=== Supplied records ===

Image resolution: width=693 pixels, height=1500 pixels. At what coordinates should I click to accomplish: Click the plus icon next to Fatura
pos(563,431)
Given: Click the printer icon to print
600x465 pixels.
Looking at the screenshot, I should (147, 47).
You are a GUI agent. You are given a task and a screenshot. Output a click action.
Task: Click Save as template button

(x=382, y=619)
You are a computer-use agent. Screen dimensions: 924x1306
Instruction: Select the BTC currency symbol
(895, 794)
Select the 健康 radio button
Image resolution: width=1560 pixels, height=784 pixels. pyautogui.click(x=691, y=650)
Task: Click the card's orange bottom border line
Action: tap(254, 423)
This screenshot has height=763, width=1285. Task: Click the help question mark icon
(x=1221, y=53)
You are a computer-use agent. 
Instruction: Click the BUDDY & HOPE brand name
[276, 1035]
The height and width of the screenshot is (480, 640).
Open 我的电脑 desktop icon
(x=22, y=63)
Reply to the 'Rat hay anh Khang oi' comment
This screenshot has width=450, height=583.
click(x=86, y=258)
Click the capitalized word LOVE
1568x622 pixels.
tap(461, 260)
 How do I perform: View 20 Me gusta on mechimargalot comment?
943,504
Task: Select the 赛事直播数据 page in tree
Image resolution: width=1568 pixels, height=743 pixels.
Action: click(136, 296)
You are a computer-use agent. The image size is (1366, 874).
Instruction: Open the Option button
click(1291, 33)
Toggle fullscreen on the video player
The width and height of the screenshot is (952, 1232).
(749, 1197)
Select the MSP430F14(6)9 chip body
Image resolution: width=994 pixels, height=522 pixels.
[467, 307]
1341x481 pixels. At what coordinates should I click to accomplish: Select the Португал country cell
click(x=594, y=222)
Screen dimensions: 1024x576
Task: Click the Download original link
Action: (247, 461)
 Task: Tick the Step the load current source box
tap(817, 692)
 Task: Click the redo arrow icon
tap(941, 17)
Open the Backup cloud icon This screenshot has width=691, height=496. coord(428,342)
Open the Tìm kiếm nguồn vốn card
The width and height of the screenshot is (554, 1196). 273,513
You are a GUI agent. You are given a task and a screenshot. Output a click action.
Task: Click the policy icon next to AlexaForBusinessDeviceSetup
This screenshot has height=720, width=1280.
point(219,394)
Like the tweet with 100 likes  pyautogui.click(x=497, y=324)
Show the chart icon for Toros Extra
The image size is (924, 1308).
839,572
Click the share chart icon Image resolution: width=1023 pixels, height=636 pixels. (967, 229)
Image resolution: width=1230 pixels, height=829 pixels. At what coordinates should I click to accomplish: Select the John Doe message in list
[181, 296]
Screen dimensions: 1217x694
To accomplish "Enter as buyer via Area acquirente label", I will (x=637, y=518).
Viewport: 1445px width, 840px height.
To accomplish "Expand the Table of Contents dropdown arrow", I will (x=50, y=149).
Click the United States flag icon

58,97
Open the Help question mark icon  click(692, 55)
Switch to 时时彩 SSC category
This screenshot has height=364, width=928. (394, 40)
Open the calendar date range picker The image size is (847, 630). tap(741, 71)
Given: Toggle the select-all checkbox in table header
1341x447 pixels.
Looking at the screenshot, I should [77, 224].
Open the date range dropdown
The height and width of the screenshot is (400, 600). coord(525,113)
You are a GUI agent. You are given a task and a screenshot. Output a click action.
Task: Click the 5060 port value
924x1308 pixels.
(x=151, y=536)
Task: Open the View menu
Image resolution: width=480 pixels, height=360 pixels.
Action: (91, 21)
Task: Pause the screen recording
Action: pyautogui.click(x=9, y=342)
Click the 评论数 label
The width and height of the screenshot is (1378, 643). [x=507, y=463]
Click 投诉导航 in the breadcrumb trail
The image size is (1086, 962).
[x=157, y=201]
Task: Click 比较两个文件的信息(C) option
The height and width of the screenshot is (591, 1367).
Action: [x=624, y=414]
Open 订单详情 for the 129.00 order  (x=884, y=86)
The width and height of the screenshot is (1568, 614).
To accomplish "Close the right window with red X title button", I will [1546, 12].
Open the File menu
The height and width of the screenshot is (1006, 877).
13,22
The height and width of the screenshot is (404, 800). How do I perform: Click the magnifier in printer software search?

===

## About this task
Every line in the data above that contains "computer" needs to be copied.

## Result of this task
You are a computer-use agent. Screen dimensions: 924x1306
You are a computer-use agent. 
You are a computer-use agent. The image size is (1366, 874).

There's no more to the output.